しかし、重盛が亡くなった後の11月、清盛は兵を率いて都に入り、法皇を幽閉して院政をやめさせてしまいます(11月17日参照>>)。
そして、波乱の治承四年(1180年)・・・
年が明けてまもなく、清盛は、高倉天皇を退位させて、娘・徳子が産んだ自分の孫を、わずか3歳で安徳天皇として即位させました。
もうこうなると、朝廷や公家はもちろん、地方の武士団や大寺院までが、清盛への不満を大きくし始めます。
5月には、とうとう不満が爆発・・・
後白河法皇の第3皇子・以仁王(もちひとおう)が、清盛追討の令旨(りょうじ・天皇一族の命令書)を発し(4月9日参照>>)、源頼政(みなもとのよりまさ)とともに、平家に反旗をひるがえしました(5月26日参照>>)。
宇治川での壮絶な戦いで、平家が勝利し、以仁王と頼政は自害して果てますが、その翌月の6月2日に、清盛は自分が住んでいた福原に、都を遷したのです。
これは、清盛の理想の都を造るためのお引越しでした。
瀬戸内海の海上交通を整備して、福原の地で盛んに宋(中国)や高麗(朝鮮)との交易を行っていた清盛は、国の拠点もここに置いて自分の思う国づくりを行うつもりでいました。
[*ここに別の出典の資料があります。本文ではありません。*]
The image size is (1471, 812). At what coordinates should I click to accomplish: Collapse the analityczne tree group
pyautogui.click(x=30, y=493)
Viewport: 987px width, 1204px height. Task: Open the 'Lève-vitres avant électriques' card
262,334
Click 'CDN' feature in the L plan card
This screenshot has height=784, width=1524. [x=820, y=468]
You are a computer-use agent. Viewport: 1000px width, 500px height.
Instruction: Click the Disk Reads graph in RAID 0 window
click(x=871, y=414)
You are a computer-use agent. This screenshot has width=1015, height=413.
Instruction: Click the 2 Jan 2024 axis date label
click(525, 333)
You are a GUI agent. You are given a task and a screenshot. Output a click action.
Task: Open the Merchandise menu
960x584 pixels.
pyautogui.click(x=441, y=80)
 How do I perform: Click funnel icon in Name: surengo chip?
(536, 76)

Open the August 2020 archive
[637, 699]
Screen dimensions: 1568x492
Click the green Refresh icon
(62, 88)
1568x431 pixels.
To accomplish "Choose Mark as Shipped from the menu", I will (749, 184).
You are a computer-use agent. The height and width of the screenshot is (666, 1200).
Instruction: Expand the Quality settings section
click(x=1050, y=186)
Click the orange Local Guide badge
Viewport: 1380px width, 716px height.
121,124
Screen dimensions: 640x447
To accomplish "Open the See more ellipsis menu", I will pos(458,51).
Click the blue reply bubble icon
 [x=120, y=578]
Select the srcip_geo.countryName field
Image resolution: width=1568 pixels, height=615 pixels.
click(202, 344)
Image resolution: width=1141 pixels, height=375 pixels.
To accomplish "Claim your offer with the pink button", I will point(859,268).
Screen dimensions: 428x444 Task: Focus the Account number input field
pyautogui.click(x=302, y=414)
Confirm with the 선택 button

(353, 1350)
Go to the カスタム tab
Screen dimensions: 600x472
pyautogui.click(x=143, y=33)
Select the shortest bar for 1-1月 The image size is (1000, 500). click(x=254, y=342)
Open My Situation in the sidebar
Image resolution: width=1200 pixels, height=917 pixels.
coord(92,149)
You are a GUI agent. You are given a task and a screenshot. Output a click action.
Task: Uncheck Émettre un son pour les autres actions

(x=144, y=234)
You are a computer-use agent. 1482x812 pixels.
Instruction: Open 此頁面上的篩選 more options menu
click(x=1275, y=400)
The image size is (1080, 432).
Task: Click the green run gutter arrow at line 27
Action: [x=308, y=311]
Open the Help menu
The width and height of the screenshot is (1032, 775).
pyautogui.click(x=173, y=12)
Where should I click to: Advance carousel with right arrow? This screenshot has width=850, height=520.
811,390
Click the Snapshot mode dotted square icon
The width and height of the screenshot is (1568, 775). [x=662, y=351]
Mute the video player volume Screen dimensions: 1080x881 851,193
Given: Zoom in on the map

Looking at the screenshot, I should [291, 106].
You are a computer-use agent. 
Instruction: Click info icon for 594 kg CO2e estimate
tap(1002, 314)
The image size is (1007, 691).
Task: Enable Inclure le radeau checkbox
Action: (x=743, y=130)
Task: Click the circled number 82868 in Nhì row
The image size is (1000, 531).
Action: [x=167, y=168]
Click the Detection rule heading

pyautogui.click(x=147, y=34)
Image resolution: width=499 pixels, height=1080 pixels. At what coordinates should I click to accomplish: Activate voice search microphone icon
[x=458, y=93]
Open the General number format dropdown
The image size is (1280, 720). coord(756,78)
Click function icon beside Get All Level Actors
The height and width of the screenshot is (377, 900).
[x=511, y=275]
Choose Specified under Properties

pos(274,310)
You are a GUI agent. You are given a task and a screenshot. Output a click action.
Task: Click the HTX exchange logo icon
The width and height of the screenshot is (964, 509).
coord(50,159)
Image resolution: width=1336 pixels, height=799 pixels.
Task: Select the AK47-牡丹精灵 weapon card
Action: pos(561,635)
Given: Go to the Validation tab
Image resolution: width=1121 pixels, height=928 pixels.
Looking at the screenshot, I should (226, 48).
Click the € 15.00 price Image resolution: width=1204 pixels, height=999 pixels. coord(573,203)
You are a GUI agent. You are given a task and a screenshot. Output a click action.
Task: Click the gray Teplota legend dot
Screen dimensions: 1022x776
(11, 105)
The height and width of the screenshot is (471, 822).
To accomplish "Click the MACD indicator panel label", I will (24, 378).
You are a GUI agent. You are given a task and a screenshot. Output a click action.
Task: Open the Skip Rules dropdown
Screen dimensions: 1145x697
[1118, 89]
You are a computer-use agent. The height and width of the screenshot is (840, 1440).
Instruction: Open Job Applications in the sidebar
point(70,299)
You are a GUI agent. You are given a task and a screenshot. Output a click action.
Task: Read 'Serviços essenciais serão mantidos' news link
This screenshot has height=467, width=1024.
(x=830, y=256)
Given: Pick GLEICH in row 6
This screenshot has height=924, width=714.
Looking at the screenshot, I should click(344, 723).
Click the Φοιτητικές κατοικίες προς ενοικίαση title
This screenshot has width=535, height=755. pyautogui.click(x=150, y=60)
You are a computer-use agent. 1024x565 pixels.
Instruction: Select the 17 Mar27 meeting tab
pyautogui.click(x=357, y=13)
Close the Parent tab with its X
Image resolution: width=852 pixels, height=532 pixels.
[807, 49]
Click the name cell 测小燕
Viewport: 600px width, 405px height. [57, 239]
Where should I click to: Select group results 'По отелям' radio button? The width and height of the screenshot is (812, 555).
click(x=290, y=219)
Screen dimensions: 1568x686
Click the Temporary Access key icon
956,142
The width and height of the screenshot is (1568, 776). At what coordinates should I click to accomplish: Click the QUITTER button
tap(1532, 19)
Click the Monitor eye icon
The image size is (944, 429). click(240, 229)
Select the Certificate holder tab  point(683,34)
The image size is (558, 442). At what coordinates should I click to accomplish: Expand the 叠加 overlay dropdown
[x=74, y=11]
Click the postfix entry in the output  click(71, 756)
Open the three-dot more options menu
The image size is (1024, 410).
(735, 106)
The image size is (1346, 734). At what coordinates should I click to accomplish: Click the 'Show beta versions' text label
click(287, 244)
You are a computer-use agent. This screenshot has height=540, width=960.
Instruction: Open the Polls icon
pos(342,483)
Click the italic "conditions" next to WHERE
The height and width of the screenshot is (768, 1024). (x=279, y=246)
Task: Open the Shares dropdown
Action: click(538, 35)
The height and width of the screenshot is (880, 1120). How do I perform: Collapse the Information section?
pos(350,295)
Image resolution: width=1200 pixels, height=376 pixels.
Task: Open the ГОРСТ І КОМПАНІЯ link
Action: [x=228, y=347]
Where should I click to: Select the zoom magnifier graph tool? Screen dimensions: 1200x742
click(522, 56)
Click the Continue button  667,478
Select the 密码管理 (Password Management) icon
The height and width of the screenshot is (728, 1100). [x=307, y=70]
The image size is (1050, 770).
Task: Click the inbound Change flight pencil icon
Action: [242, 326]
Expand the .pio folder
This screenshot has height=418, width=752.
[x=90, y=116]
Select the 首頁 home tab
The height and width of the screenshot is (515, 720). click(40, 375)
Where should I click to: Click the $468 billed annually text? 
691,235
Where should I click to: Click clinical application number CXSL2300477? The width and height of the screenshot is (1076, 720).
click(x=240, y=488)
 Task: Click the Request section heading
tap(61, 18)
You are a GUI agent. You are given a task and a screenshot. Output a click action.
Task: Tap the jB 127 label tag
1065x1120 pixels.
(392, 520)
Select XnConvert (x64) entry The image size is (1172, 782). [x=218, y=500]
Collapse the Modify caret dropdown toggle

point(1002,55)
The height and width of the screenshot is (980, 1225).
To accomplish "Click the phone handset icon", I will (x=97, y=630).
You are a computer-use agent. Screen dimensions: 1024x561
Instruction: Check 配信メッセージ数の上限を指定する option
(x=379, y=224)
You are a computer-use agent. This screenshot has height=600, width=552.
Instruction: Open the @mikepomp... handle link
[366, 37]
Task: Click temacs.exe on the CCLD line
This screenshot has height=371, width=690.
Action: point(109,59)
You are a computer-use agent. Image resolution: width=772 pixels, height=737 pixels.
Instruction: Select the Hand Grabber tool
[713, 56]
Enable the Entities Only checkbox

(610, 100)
かつて桓武天皇が、平城京から都を遷して、新たな国づくりをしたたように、自分も平安京から都を遷して国を変えようと思っていたのかも知れません。
しかし歴史はすでに、清盛が思い描いていた物とは別の方向へ変りつつあったのです。
2ヶ月後の8月には、源頼朝(みなもとのよりとも)が伊豆にて挙兵し(8月17日参照>>)、続く9月には、木曽(源)義仲が北陸にて兵を挙げました(9月7日参照>>)。
これを受けて、10月には、その頼朝・討伐に大軍を率いて向かうものの、富士川の合戦で平家は大敗してしまいます(10月20日参照>>)。
しかも、11月に入ると、頼朝は鎌倉に侍所(警察庁)を設置して、もはや新しい幕府の準備を開始・・・(7月12日参照>>)。
それでも、秋には、かろうじて、新しい福原の都で、新嘗祭などの皇室行事を行ったものの、それが終わると、多くの公家たちは福原にとどまる事なく、平安京に戻ってしまいました。
こうなったら、理想の国づくりよりも、この内乱をどうにかしなくてはなりません。
治承四年(1180年)11月26日、清盛は、わずか半年足らずで、都を、再び平安京に戻したのでした。
もちろん、清盛にしてみれば、あくまで内乱を鎮めるための策であり、新しい国づくりの夢は、この時点ではまだ捨ててはいなかったのですが・・・。
結局、波乱はさらに拡大し、このあとの清盛は、仏教をも敵に回す事になってしまいます(12月28日参照>>)。